In my intended sense, that statement means, “Lumifer admits X is a case of inflammatory rhetoric being spread by bigots”.
Since such cases exist, S is not empty. Now go back to my original comments and select an X such that X belongs to S.
I’m glad we could clear that up.
LOL. And, to recall an old joke, “You ruined my life you fucking bitch!” was just my way of saying “Pass the salt, please”.
Sorry, you seem to be intent on deliberately misinterpreting me. I am not particularly interested in how many nails will it take to attach that piece of jello to a tree. I’m out.
A little charity, please. I’m not a native English speaker.
And I think it is entirely legitimate for me to disambiguate the sense in which I intended a particular sentence.
So you want to censor every case of inflammatory rhetoric spread by a “bigot”?
No, I’m genuinely on the fence on this one. My only claim is that one legitimate argument to do it does exist.
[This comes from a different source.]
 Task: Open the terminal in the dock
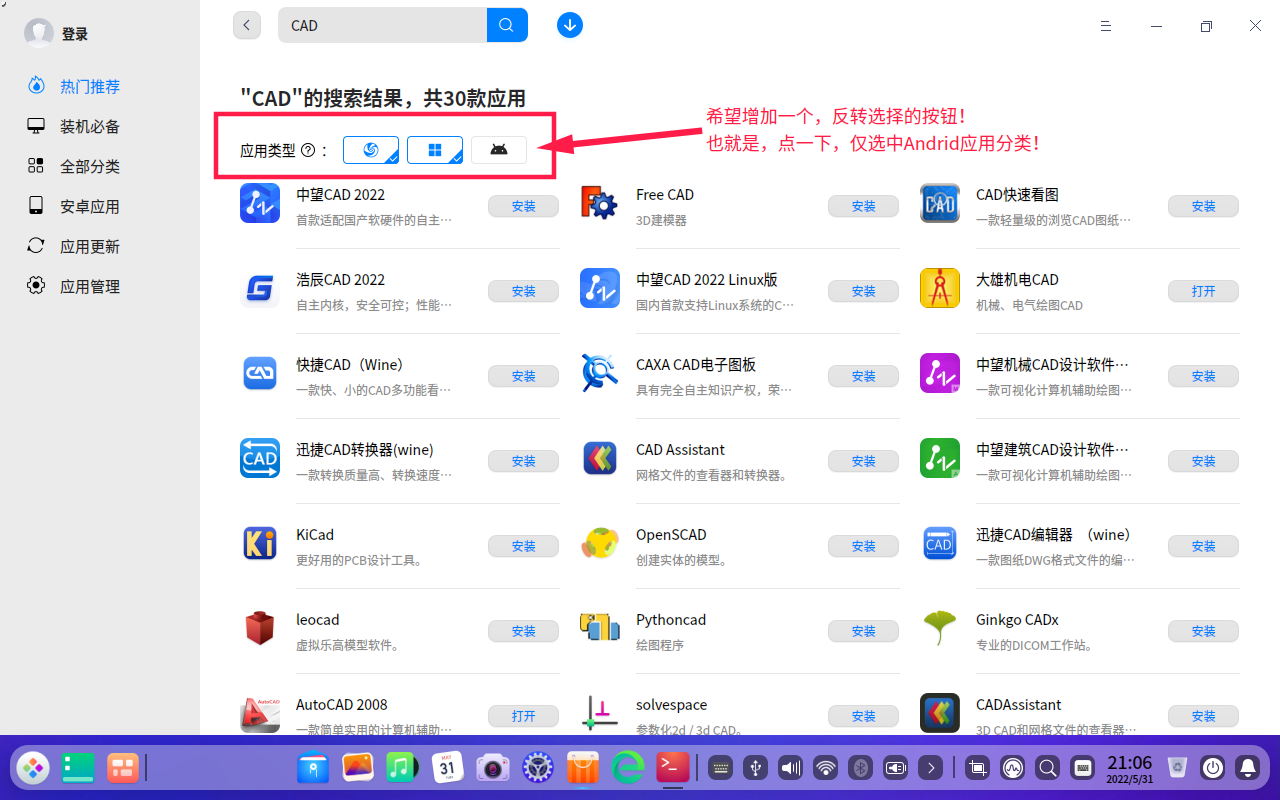(x=673, y=767)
Depending on the specific case, that reason may be outweighed by more significant arguments.
Police states are great at preventing outcomes like that.
The problem is that history provides a lot of empirical evidence about how “forbidding specific kinds of public speech” works and what it tends to lead to.
Do you claim the following proposition is true: Every state where hate speech has been forbidden has been a horrible police state.
There is not much reason to fight strawmen.
“Hate speech” is not a term that characterizes the speech itself, it’s a term that expresses the speaker’s attitude towards that particular speech. May I recommend a blog post?
For the purposes of this argument, I define hate speech as X such that X is a member of set S. (see my other comment)
If you have time, you should watch this video in which Jonathan Rauch puts forward a very intelligent moral defense of free speech. I don’t think I can do it justice if I try to summarize it so I won’t try. One point he makes though is that the most vulnerable of groups who are most likely to be targeted by hate speech are the least likely to be protected by laws constraining free speech.
Rauch is humorous in places and always thoughtful; he steelmans the case for restricting speech and his free speech defense holds up nicely against the steel man.
I’m trying, but my connection is too slow. Thanks for the link, I’ll try again later.
Sounds good. I hope you have time to watch it! One point the video makes is that the most effective antidote to bad/wrong ideas is good/correct ideas. An environment that allows unfettered free speech, it seems to me, is an environment that is likely to allow people to judge ideas on their merits and, hopefully, will allow the good ideas to dominate.
What do you mean by “extreme”? Extreme relative to what? After all, even belief the singularity is an “extreme”, relative to the current mainstream, position.